The latest world university rankings by the Times Higher Education Supplement sees New Zealand Universities continue to slide precipitously.

The Times Higher Education rankings for 2012/2013 has put Caltech (California University of Technology) at #1 spot for the second year in a row (Caltech was #1 in 2011/2012 and it came at #3  spot in 2010/2011). 

Auckland University is ranked #161 on that list and that's the highest from any NZ University. They (Auck Uni) have been sliding downhill from a few years ago when they achieved a rank of  #48.  The friend who sent me the link (thanks, Si) reckons that the slide coincides with Auckland Uni’s embracing the philosophy of “degrees for everyone” and its rapid expansion into the delivering utterly useless and banal courses in departments like Maori, Pacific studies, Film, Multimedia & TV studies, etc, taking energy and probably funding away from areas of real learning. I suspect he’s right.

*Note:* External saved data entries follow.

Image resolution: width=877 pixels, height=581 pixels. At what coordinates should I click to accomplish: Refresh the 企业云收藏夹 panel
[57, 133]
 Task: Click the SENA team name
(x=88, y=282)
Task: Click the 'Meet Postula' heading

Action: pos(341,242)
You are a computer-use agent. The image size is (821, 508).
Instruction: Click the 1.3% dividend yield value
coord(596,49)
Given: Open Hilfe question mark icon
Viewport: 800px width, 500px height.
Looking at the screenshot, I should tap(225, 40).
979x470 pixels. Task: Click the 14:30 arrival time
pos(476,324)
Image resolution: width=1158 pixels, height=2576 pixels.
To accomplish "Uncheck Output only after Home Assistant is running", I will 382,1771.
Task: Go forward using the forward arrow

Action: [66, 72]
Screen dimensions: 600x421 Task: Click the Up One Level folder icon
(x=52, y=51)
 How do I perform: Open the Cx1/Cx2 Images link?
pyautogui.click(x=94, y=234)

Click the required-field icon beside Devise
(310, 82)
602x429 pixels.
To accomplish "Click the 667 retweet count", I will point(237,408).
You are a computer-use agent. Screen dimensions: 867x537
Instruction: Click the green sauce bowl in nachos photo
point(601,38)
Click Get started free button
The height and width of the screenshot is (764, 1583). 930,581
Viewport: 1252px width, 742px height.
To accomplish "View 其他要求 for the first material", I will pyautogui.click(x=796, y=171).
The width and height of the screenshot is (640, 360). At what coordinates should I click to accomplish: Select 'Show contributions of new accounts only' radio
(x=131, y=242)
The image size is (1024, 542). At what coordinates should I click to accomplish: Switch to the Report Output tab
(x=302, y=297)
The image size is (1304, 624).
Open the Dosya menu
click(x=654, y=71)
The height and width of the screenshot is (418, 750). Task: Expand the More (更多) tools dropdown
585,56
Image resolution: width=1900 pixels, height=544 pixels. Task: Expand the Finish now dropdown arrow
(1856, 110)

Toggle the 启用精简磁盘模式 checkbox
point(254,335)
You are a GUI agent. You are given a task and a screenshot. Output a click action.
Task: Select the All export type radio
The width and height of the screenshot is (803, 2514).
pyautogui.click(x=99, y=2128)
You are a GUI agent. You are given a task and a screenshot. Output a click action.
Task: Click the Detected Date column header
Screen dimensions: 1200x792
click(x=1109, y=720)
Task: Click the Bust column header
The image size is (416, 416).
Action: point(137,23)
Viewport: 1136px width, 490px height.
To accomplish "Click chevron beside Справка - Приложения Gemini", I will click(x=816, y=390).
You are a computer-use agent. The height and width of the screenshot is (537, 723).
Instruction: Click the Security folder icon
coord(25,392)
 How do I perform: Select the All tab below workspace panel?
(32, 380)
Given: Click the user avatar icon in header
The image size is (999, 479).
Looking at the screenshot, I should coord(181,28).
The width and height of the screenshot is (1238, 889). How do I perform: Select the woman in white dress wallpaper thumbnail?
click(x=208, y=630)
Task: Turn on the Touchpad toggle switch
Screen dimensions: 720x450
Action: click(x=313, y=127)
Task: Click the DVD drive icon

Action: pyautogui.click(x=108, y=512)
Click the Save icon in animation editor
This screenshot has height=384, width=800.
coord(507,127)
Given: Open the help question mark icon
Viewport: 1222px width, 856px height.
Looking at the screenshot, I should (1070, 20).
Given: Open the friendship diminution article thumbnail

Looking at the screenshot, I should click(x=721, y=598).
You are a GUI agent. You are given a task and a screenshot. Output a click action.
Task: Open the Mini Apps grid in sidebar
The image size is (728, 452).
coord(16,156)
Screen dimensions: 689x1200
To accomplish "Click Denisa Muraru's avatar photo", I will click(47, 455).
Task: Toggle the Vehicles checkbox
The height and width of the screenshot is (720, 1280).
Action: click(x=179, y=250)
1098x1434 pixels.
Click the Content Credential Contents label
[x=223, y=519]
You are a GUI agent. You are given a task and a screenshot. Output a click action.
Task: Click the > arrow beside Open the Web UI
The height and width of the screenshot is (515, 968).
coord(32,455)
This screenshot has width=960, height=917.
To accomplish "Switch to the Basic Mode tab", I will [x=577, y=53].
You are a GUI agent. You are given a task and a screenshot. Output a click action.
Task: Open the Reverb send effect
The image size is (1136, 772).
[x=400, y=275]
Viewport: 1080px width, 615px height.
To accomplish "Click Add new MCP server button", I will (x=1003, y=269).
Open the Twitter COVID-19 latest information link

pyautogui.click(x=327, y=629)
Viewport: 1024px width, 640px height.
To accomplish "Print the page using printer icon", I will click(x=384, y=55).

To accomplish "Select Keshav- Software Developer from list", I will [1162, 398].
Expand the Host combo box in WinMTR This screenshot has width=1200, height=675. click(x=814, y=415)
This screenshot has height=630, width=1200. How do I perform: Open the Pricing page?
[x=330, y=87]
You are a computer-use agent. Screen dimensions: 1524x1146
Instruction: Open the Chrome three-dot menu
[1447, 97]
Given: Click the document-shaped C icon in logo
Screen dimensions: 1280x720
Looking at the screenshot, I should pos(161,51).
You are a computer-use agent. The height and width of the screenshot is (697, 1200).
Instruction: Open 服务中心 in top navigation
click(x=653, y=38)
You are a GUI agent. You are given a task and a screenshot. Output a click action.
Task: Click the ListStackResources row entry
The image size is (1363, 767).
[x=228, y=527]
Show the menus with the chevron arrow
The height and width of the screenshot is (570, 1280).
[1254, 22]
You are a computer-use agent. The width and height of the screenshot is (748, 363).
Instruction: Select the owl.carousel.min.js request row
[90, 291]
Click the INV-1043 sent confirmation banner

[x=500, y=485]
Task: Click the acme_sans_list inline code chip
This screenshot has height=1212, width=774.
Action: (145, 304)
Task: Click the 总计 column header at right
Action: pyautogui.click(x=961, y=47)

No other New Zealand University even made the top two-hundred. And the likes of AUT and Unitech didn’t even make the full list of four-hundred. And, out in Otara, another alleged tertiary institution continues to commit fraud on the education-buying public by using the initials of a top-five university to give itself a glimmer of prestige it neither deserves nor has earned. I suspect only the total laughability of its claim to the acronym M.I.T. stops a successful law suit from the real thing.

Here are the world’s top ten ranking universities, followed by the local also-rans:

1. California Institute of Technology    United States   
2. University of Oxford    United Kingdom   
3. Stanford University    United States   
4. Harvard University    United States   
5. Massachusetts Institute of Technology    United States
6. Princeton University    United States   
7. University of Cambridge    United Kingdom
8. Imperial College London    United Kingdom
9. University of California, Berkeley    United States
10. University of Chicago, United States

161. University of Auckland
242. University of Otago
274. Victoria University of Wellington
302. University of Canterbury
346. University of Waikato
376. Massey University

Sadly, while the proportion of the population with a university degree has never been higher, the quality of those degrees has never been lower—and, conversely, the number of qualified tradesmen here has never been lower.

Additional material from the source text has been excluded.